Japan’s lower house is set to pass a bill today to provide government guarantees on insurance for Iranian crude cargoes, making it the first of Iran’s big Asian buyers to find a way to keep the oil flowing in the face of EU sanctions.
The special insurance bill is expected to go through the upper house and become law before the parliamentary session ends on June 21, the Yomiuri newspaper reported on Thursday.
Iranian oil accounted for nearly 9 percent of Japan’s crude imports last year. Japan has reduced the flow already to comply with US sanctions, but wants to avoid more drastic reductions that may drive up energy import costs.
Japan won a waiver from US sanctions for those cuts, which refiners enacted even as they dealt with an increase in overall oil demand after last year’s Fukushima disaster shut down the country’s nuclear power stations.
Industry sources said that Korean refiners will halt Iranian oil imports from July.
International sanctions have already made it difficult for Iran to repatriate oil payments from South Korea and other countries.
South Korea imported 25.25 million barrels of oil from Iran in January-April of 2012, down about 10 percent from a year ago, according to state-run Korea National Oil Corp. (KNOC).
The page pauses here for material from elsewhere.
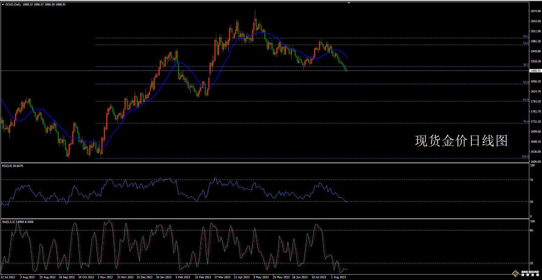Click the 1 Nov 2022 date on timeline

pos(105,277)
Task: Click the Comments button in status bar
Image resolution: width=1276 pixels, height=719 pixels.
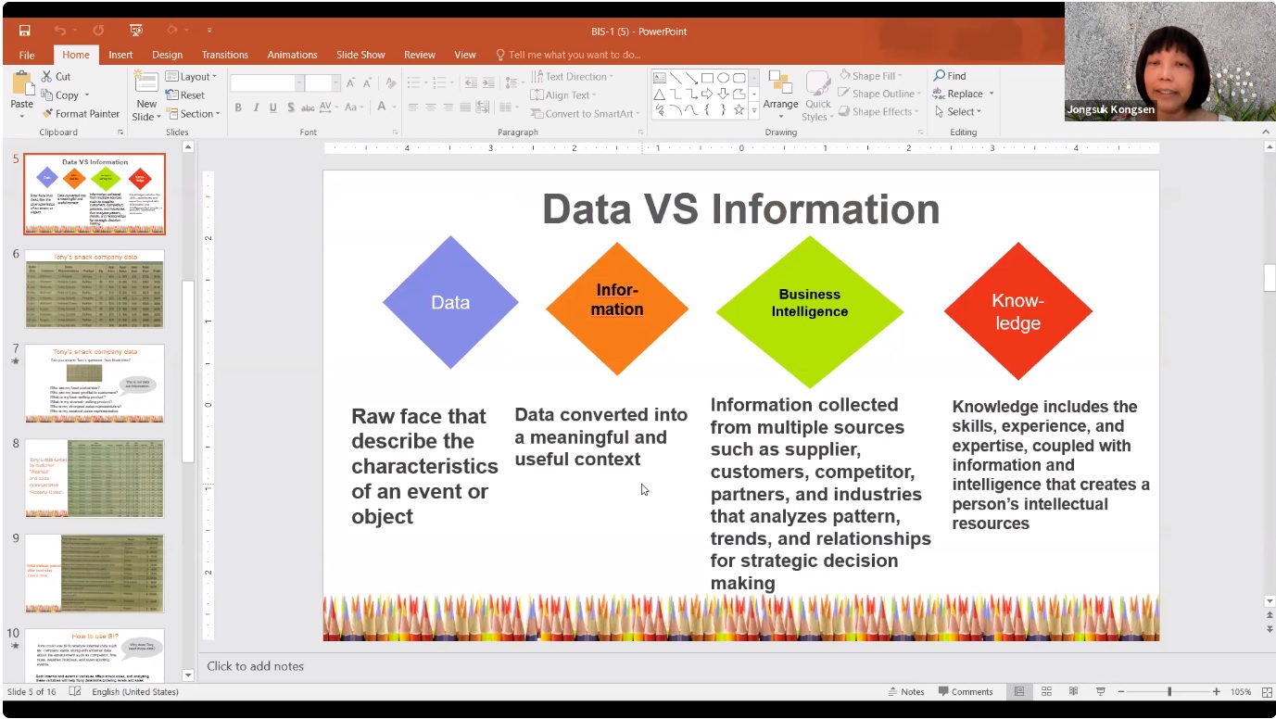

India’s government, which also won an exemption to US sanctions, has yet to figure out how it will get around the EU sanctions.
“We are struggling to find solutions,” Oil Minister S. Jaipal Reddy said, adding that the government was studying sovereign guarantees.
Without government intervention, India’s state-owned refiners will halt 173,000 barrels per day (bpd) of planned imports from Iran in July, industry sources said this week.
Iran’s top buyer China has yet to detail how it plans to resolve the insurance problem, but industry sources there have said they will find a way to keep imports flowing.
The International Energy Agency said this week that Iran’s crude exports in April and May have fallen by 1 million bpd since the end of 2011 to 1.5 million bpd and that Tehran may need to shut in production.
China, Japan, India and South Korea have cut purchases by about a fifth from the 1.45 million bpd they were buying a year ago ahead of the imposition of the sanctions.
Tehran has denied it is experiencing problems with oil sales despite mounting evidence its major customers, including China, are turning down offers of cheap crude.